▸ **Request 1**
Answer these questions using the project notes below on the SMT collector and the heat set adaptor.
(a) What standard belt length did the belt calculation arrive at?
(b) What will the 15mm hole in the side panel take?
(c) Where did the drill press come from?
▸ **Request 2**
Extend the project notes below on the SMT collector and heat set adaptor, picking up right after their final sentence.

▸ **Source passage**
┄┄┄┄┄┄┄┄┄┄

Tidying up the SMT collector design

Brilliant, should have thought of this in the first place, but there are belt length calculators out there. So, I lucked in (I think) to a standard 188mm belt assuming the 70tooth is about 47mm diameter and the 20tooth is around 15mm.

Otherwise, I redid the side panel for the side with the motor. I did a cut-out for the sliding motor and mirrored the piece so you can opt to having motor on the outside on either side as per your preference.

I thought to, if I had to fiddle with the motor slot location, a tool to cut-out the motor from a panel would make sense. So all three elements (two mirrored sides and a motor cut-out) at Figure 1.

Figure 1

Eh? Yes, it makes sense then to have one side and a cutter and one can then have what ever length belt. I added a means to cut-out the sliding motor slot. The final design will have two cutters, one with heads and one without, so one has options. Just import a side and one of the cutters into FreeCAD, use the belt calculator to set the distance between the centre of the 15mm hole (which will take the nylon LM8SUU), and the centre of the oval land in the middle of the cutter.

Figure 2

So, yes. That makes sense. Have found a great video tutorial on datum planes and sketches. I might also redo the cut-outs using those aspects of FreeCAD. Not to mention, placing the cut via calculating the distance between pulleys, given the length of the belt and the diameters of the two pulleys a la the formula (Figure 3 from the website):

Figure 3

So, a spreadsheet or a python function.

Heat set adaptor for drill press

Figure 1

Multiple ideas for DIY heat set presses. Closest thing to my needs makes an adaptor for a drill press.

As I have a drill press from Jaycar, thanks to an XMAS gift card, I only need make an adaptor for that to hold one of my soldering irons.

There were problems with the drill press option I found. It didn’t fit my soldering iron and didn’t make sense in terms of needing a compliant mechanism to respond to tightening of the ring holding the insert.

So Figure 1 is a cube, with chamfers, polar rotated, and then welded to a hollowed cylinder and a notch cut out to turn it into a compliant mechanism.

┄┄┄┄┄┄┄┄┄┄

▸ **Supplied material**
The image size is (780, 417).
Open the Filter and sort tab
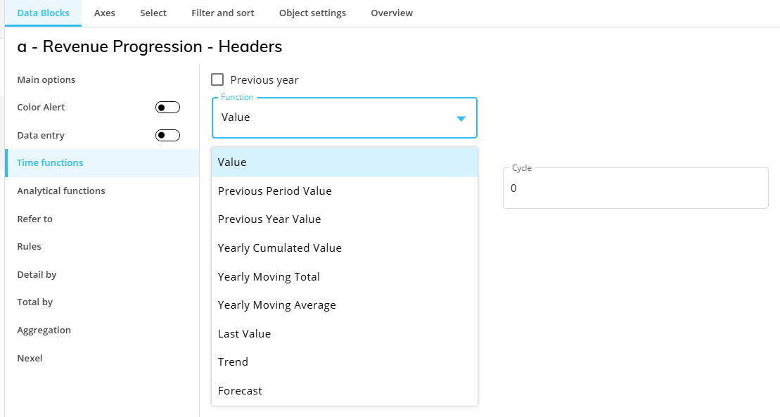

┄┄┄┄┄┄┄┄┄┄

▸ **Task answer 1**
(a) A standard 188mm belt.
(b) The nylon LM8SUU.
(c) Jaycar.

▸ **Task answer 2**
Figure 2

Figure 3

RE Figures 2 and 3, ready for work! I have a M3 heat set tip bought locally, as a full set I had ordered got returned to vendor in US, when USPS cancelled shipping to Australia. I have again ordered a full set of tips, hopefully they’ll get through this time.

I had to hand set a pesky M2 heat set in my prototype SMT cover tape collection spool (Figure 4). Not a bad job. Ignore the metal LM8UU, as I have a batch of nylon one’s still coming – since I need to trim them to fit the 8mm version especially. This one is knocked up to trial the break setting. It will otherwise have a M2 grub screw in the final versions.

Figure 4

In the end, I needed second pass over the design. Firstly, the soldering iron has a rubber sleeve for user comfort. It comes off, and it may well need to, so as to allow a tighter grip on the iron. I will likely build a power supply for my 5 pin irons (that turned up in error), as the one in the photo is my spare 7 pin iron. The other tuning would be to make it longer than the 10mm currently.

Figure 5

So, Figure 5 show’s a snug fit, after the re-design. The CAD tool is handy. The sides of the handle are not parallel, so a cone worked a treat as the binary cut. All dimensions spot on. Snug on soldering iron handle. Slipped into press. A few turns of the hex screw of the press and we’ve a good tight fit.

Figure 6 then is the final model. You can’t see the cone (there was 0.3mm diameter in it but worth it). Now 21mm high. So, there is no movement now when mounted. When leaving the rubber grip in place, the thang wobbled, obviously because the rubber allowed for movement.

Figure 6

SMT cover tape collection

So, while still waiting on a few things to finish builds, I decided to go for broke and really stack up projects, to make sure nothing ever gets done … ROTFLMAO!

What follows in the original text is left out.